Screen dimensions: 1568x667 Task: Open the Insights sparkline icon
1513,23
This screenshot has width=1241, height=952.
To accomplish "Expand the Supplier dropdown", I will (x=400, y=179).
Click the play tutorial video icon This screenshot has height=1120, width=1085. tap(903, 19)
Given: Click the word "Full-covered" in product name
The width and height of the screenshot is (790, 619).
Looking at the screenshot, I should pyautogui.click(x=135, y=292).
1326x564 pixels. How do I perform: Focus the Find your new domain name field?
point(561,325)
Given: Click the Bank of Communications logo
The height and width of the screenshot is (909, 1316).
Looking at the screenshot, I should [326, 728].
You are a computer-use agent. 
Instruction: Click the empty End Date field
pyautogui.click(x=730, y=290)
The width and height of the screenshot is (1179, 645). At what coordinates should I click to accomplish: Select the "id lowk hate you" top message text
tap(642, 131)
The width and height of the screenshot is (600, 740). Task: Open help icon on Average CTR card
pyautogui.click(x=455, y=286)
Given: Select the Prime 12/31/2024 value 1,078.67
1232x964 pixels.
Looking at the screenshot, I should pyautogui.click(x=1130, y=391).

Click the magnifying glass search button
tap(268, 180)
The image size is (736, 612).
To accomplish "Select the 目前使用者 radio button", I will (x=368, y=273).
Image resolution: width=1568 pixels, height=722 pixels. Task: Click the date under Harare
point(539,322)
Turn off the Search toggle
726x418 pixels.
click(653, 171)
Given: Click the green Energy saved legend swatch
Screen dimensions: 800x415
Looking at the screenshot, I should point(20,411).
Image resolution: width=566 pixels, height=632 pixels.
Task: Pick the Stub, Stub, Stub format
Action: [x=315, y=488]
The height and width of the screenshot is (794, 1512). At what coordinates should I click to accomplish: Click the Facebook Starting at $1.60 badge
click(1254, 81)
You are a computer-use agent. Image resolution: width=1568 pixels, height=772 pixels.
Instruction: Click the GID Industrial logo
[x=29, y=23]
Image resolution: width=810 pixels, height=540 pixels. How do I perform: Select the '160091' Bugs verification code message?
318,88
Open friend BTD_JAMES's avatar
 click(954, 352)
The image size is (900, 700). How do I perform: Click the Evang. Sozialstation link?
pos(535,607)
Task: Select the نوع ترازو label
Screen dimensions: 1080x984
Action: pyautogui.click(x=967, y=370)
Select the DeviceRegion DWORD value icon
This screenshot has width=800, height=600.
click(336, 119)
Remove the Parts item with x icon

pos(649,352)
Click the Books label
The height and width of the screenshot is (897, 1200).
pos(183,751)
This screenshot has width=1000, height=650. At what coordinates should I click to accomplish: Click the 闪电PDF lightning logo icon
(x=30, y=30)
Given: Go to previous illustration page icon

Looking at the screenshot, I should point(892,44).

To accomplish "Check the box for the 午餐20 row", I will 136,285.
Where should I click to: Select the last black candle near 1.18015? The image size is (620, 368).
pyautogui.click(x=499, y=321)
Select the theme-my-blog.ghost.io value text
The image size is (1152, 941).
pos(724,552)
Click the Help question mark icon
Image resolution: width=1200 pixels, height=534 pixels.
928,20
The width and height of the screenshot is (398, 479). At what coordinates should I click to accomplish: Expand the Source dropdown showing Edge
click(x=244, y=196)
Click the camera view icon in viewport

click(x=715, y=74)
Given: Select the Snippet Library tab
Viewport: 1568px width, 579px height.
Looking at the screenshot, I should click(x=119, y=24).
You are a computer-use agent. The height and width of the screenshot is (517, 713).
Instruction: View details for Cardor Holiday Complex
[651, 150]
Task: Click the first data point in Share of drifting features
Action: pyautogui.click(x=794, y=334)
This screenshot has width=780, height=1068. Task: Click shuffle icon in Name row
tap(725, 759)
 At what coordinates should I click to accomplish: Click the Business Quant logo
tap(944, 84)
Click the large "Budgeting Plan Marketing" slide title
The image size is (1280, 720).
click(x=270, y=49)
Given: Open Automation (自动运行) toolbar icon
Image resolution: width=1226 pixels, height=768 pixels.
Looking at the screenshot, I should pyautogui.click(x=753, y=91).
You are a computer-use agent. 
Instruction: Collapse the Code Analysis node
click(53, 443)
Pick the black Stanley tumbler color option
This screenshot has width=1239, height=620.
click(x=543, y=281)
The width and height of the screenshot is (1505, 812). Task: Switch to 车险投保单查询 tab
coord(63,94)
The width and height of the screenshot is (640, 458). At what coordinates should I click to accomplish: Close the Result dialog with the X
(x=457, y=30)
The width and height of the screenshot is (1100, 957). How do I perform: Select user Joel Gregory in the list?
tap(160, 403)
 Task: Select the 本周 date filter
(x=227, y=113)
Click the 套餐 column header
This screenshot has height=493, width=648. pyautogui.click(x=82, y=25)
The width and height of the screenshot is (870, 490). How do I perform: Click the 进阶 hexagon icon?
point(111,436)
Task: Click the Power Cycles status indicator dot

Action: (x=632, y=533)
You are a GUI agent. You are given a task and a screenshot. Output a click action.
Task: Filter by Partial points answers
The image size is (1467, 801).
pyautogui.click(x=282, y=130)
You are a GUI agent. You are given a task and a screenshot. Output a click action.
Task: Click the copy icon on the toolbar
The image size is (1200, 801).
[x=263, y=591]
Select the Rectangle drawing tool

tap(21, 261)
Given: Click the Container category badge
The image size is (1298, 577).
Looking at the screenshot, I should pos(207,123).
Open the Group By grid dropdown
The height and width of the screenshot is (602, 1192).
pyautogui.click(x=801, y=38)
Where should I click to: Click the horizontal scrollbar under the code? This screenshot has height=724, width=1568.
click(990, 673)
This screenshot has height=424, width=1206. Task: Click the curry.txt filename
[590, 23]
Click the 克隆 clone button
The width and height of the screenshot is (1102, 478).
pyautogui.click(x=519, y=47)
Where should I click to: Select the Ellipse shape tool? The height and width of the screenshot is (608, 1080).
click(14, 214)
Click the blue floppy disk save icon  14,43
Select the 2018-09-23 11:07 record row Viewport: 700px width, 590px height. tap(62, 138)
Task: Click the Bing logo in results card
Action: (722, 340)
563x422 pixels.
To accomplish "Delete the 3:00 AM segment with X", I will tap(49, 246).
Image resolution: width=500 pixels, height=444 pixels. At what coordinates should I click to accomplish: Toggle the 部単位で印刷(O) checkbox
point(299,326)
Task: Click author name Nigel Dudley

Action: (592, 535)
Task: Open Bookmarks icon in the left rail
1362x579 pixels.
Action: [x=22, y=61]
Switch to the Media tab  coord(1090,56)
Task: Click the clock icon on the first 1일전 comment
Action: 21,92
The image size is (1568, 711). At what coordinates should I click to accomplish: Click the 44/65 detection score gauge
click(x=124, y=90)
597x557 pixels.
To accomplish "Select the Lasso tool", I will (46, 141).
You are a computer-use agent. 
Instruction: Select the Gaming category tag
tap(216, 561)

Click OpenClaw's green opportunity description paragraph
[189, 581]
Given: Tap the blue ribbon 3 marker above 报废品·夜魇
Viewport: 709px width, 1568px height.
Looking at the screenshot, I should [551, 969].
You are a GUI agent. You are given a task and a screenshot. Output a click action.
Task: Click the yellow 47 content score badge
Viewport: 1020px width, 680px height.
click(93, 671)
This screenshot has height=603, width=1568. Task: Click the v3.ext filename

+-------+

▶ [Try it]: Repeat the data verbatim, line after line, leaving nothing out.

▶ [Exercise solution]:
Screen dimensions: 1568x667 Task: Open the Insights sparkline icon
1513,23
This screenshot has width=1241, height=952.
To accomplish "Expand the Supplier dropdown", I will (x=400, y=179).
Click the play tutorial video icon This screenshot has height=1120, width=1085. tap(903, 19)
Given: Click the word "Full-covered" in product name
The width and height of the screenshot is (790, 619).
Looking at the screenshot, I should pyautogui.click(x=135, y=292).
1326x564 pixels. How do I perform: Focus the Find your new domain name field?
point(561,325)
Given: Click the Bank of Communications logo
The height and width of the screenshot is (909, 1316).
Looking at the screenshot, I should [326, 728].
You are a computer-use agent. 
Instruction: Click the empty End Date field
pyautogui.click(x=730, y=290)
The width and height of the screenshot is (1179, 645). At what coordinates should I click to accomplish: Select the "id lowk hate you" top message text
tap(642, 131)
The width and height of the screenshot is (600, 740). Task: Open help icon on Average CTR card
pyautogui.click(x=455, y=286)
Given: Select the Prime 12/31/2024 value 1,078.67
1232x964 pixels.
Looking at the screenshot, I should pyautogui.click(x=1130, y=391).

Click the magnifying glass search button
tap(268, 180)
The image size is (736, 612).
To accomplish "Select the 目前使用者 radio button", I will (x=368, y=273).
Image resolution: width=1568 pixels, height=722 pixels. Task: Click the date under Harare
point(539,322)
Turn off the Search toggle
726x418 pixels.
click(653, 171)
Given: Click the green Energy saved legend swatch
Screen dimensions: 800x415
Looking at the screenshot, I should point(20,411).
Image resolution: width=566 pixels, height=632 pixels.
Task: Pick the Stub, Stub, Stub format
Action: [x=315, y=488]
The height and width of the screenshot is (794, 1512). At what coordinates should I click to accomplish: Click the Facebook Starting at $1.60 badge
click(1254, 81)
You are a computer-use agent. Image resolution: width=1568 pixels, height=772 pixels.
Instruction: Click the GID Industrial logo
[x=29, y=23]
Image resolution: width=810 pixels, height=540 pixels. How do I perform: Select the '160091' Bugs verification code message?
318,88
Open friend BTD_JAMES's avatar
 click(954, 352)
The image size is (900, 700). How do I perform: Click the Evang. Sozialstation link?
pos(535,607)
Task: Select the نوع ترازو label
Screen dimensions: 1080x984
Action: pyautogui.click(x=967, y=370)
Select the DeviceRegion DWORD value icon
This screenshot has width=800, height=600.
click(336, 119)
Remove the Parts item with x icon

pos(649,352)
Click the Books label
The height and width of the screenshot is (897, 1200).
pos(183,751)
This screenshot has width=1000, height=650. At what coordinates should I click to accomplish: Click the 闪电PDF lightning logo icon
(x=30, y=30)
Given: Go to previous illustration page icon

Looking at the screenshot, I should point(892,44).

To accomplish "Check the box for the 午餐20 row", I will 136,285.
Where should I click to: Select the last black candle near 1.18015? The image size is (620, 368).
pyautogui.click(x=499, y=321)
Select the theme-my-blog.ghost.io value text
The image size is (1152, 941).
pos(724,552)
Click the Help question mark icon
Image resolution: width=1200 pixels, height=534 pixels.
928,20
The width and height of the screenshot is (398, 479). At what coordinates should I click to accomplish: Expand the Source dropdown showing Edge
click(x=244, y=196)
Click the camera view icon in viewport

click(x=715, y=74)
Given: Select the Snippet Library tab
Viewport: 1568px width, 579px height.
Looking at the screenshot, I should click(x=119, y=24).
You are a computer-use agent. The height and width of the screenshot is (517, 713).
Instruction: View details for Cardor Holiday Complex
[651, 150]
Task: Click the first data point in Share of drifting features
Action: pyautogui.click(x=794, y=334)
This screenshot has width=780, height=1068. Task: Click shuffle icon in Name row
tap(725, 759)
 At what coordinates should I click to accomplish: Click the Business Quant logo
tap(944, 84)
Click the large "Budgeting Plan Marketing" slide title
The image size is (1280, 720).
click(x=270, y=49)
Given: Open Automation (自动运行) toolbar icon
Image resolution: width=1226 pixels, height=768 pixels.
Looking at the screenshot, I should pyautogui.click(x=753, y=91).
You are a computer-use agent. 
Instruction: Collapse the Code Analysis node
click(53, 443)
Pick the black Stanley tumbler color option
This screenshot has width=1239, height=620.
click(x=543, y=281)
The width and height of the screenshot is (1505, 812). Task: Switch to 车险投保单查询 tab
coord(63,94)
The width and height of the screenshot is (640, 458). At what coordinates should I click to accomplish: Close the Result dialog with the X
(x=457, y=30)
The width and height of the screenshot is (1100, 957). How do I perform: Select user Joel Gregory in the list?
tap(160, 403)
 Task: Select the 本周 date filter
(x=227, y=113)
Click the 套餐 column header
This screenshot has height=493, width=648. pyautogui.click(x=82, y=25)
The width and height of the screenshot is (870, 490). How do I perform: Click the 进阶 hexagon icon?
point(111,436)
Task: Click the Power Cycles status indicator dot

Action: (x=632, y=533)
You are a GUI agent. You are given a task and a screenshot. Output a click action.
Task: Filter by Partial points answers
The image size is (1467, 801).
pyautogui.click(x=282, y=130)
You are a GUI agent. You are given a task and a screenshot. Output a click action.
Task: Click the copy icon on the toolbar
The image size is (1200, 801).
[x=263, y=591]
Select the Rectangle drawing tool

tap(21, 261)
Given: Click the Container category badge
The image size is (1298, 577).
Looking at the screenshot, I should pos(207,123).
Open the Group By grid dropdown
The height and width of the screenshot is (602, 1192).
pyautogui.click(x=801, y=38)
Where should I click to: Click the horizontal scrollbar under the code? This screenshot has height=724, width=1568.
click(990, 673)
This screenshot has height=424, width=1206. Task: Click the curry.txt filename
[590, 23]
Click the 克隆 clone button
The width and height of the screenshot is (1102, 478).
pyautogui.click(x=519, y=47)
Where should I click to: Select the Ellipse shape tool? The height and width of the screenshot is (608, 1080).
click(14, 214)
Click the blue floppy disk save icon  14,43
Select the 2018-09-23 11:07 record row Viewport: 700px width, 590px height. tap(62, 138)
Task: Click the Bing logo in results card
Action: (722, 340)
563x422 pixels.
To accomplish "Delete the 3:00 AM segment with X", I will tap(49, 246).
Image resolution: width=500 pixels, height=444 pixels. At what coordinates should I click to accomplish: Toggle the 部単位で印刷(O) checkbox
point(299,326)
Task: Click author name Nigel Dudley

Action: (592, 535)
Task: Open Bookmarks icon in the left rail
1362x579 pixels.
Action: [x=22, y=61]
Switch to the Media tab  coord(1090,56)
Task: Click the clock icon on the first 1일전 comment
Action: 21,92
The image size is (1568, 711). At what coordinates should I click to accomplish: Click the 44/65 detection score gauge
click(x=124, y=90)
597x557 pixels.
To accomplish "Select the Lasso tool", I will (46, 141).
You are a computer-use agent. 
Instruction: Select the Gaming category tag
tap(216, 561)

Click OpenClaw's green opportunity description paragraph
[189, 581]
Given: Tap the blue ribbon 3 marker above 报废品·夜魇
Viewport: 709px width, 1568px height.
Looking at the screenshot, I should [551, 969].
You are a GUI agent. You are given a task and a screenshot. Output a click action.
Task: Click the yellow 47 content score badge
Viewport: 1020px width, 680px height.
click(93, 671)
This screenshot has height=603, width=1568. Task: Click the v3.ext filename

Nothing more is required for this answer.